Reputation: 620
Scenario: A ListView is DataBound to an ObservableCollection<CustomClass>
and is displaying it's items through a custom ItemTemplate. The CustomClass
just contains three string properties and one boolean property and already has INotifyPropertyChanged implemented on every of it's four properties. The custom ItemTemplate of the ListView has One-Way bindings on the three string properties and a Two-Way binding on the boolean property, displaying it as a CheckBox.
Problem: I'm looking for the most elegant (in terms of WPF) way to display the count of all checked items in that ListView using a TextBlock - or in other words, all items that have their boolean property set to true
in that collection. I want that TextBlock to immediately update the displayed count if one of the ListView items gets checked/unchecked. I know that there are (rather) ugly ways to achieve this with code behind and eventhandling, but I'd like to know if there's a clever way to do this maybe completely in XAML with arcane DataBinding syntax.
Edit: Just as an example/clarification: The ListView displays 100 items, 90 items have their boolean property set to true
, so the TextBlock will display '90'. If the user unchecks one more item through it's CheckBox and therefore sets it's property to false
through the Two-Way binding, the TextBlock should update to '89'.
Upvotes: 2
Views: 335
Reputation: 620
Thanks for all the answers I've got, these were all applicable solutions but unfortunately not really what I've tried to achieve. So this is how I've solved the problem now:
I've implemented a DependencyProperty on the Window containing the TextBlock:
public static readonly DependencyProperty ActiveItemCountProperty =
DependencyProperty.Register("ActiveItemCount", typeof(int), typeof(CustomControl), new UIPropertyMetadata(0));
On the DataTemplate for the ListView items the CheckBox registered an EventHandler for the Click-Event:
<CheckBox IsChecked="{Binding Active, Mode=TwoWay}" Click="CheckBox_Click" />
The event handler in code behind looks something like this:
private void CheckBox_Click(object sender, RoutedEventArgs e)
{
ObservableCollection<CustomClass> sourceCol = listView.DataContext as ObservableCollection<CustomClass>;
if (sourceCol != null)
ActiveItemCount = sourceCol.Count(x => x.Active);
}
And obviously, the TextBlock is just data bound to this DependencyProperty:
<TextBlock Text="{Binding Path=ActiveItemCount, ElementName=ControlRoot}" />
With ControlRoot being the name of the Window.
Upvotes: 0
Reputation: 35544
You could use a Converter to build up a string with the count of the checked items
public sealed class CountToStringConverter : System.Windows.Data.IValueConverter {
#region IValueConverter Members
public object Convert(object value, Type targetType, object parameter, System.Globalization.CultureInfo culture) {
ObservableCollection<CustomClass> items = value as ObservableCollection<CustomClass>;
int count = 0;
foreach (var item in items) {
if (item.IsChecked) {
count++;
}
}
return count + " Items";
}
public object ConvertBack(object value, Type targetType, object parameter, System.Globalization.CultureInfo culture) {
throw new NotImplementedException();
}
#endregion
}
Bind the Text-Property of the TextBox to the Collection.

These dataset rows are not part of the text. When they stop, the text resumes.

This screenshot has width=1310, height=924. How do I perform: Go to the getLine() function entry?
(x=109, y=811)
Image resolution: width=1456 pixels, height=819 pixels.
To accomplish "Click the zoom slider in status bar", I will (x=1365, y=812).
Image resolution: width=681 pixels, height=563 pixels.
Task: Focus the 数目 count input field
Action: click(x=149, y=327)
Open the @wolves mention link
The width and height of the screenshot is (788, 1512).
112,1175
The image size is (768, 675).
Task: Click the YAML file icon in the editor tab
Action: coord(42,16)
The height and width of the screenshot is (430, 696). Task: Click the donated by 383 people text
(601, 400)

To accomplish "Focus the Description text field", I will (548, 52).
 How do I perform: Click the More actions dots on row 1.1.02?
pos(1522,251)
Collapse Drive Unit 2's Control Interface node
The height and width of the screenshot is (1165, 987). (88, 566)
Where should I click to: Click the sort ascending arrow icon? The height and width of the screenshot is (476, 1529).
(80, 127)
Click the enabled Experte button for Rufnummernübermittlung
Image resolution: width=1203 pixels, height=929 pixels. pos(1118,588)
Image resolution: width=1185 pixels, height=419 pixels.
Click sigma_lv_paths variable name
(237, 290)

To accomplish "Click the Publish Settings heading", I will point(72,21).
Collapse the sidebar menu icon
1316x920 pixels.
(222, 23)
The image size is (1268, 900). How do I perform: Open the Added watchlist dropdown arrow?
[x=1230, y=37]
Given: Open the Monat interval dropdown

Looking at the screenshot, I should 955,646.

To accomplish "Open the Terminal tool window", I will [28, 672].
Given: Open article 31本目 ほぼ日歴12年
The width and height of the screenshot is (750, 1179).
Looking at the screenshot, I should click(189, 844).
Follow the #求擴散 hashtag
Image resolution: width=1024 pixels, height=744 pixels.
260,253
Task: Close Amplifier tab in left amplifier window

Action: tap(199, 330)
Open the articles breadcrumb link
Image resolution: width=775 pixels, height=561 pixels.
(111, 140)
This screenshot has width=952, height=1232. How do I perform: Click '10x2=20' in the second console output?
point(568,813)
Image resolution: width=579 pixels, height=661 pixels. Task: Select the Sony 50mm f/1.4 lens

<TextBox Text={Binding Items, Converter={StaticResource countToStringConverter}}/>
UPDATE: This Binding works only if the Property Items fires the PropertyChanged-Event, if the Collection is changed.
Upvotes: 2
Reputation: 11608
Personally I would probably perform this in my ViewModel. Subscribe to the property changed on the items in the ObservableCollection, and then signal the Count property changed on the ViewModel whenever the boolean property changes. In your view simply bind to the Count property.
Upvotes: 2
Reputation: 71573
If it were a simple ASP.NET form, I'd look at using JQuery to count the selected items in the ListBox. That may still be a viable option in WPF:
var count = 0;
$('#multiItemListBox :selected').each(count++);
Plug this code into a JS event handler for the OnChange event of the ListBox. You'll have to know what the ListBox would actually be called in the HTML the client gets, and I'm not sure how WPF mashes them up or how to stick the correct reference into server-side XAML.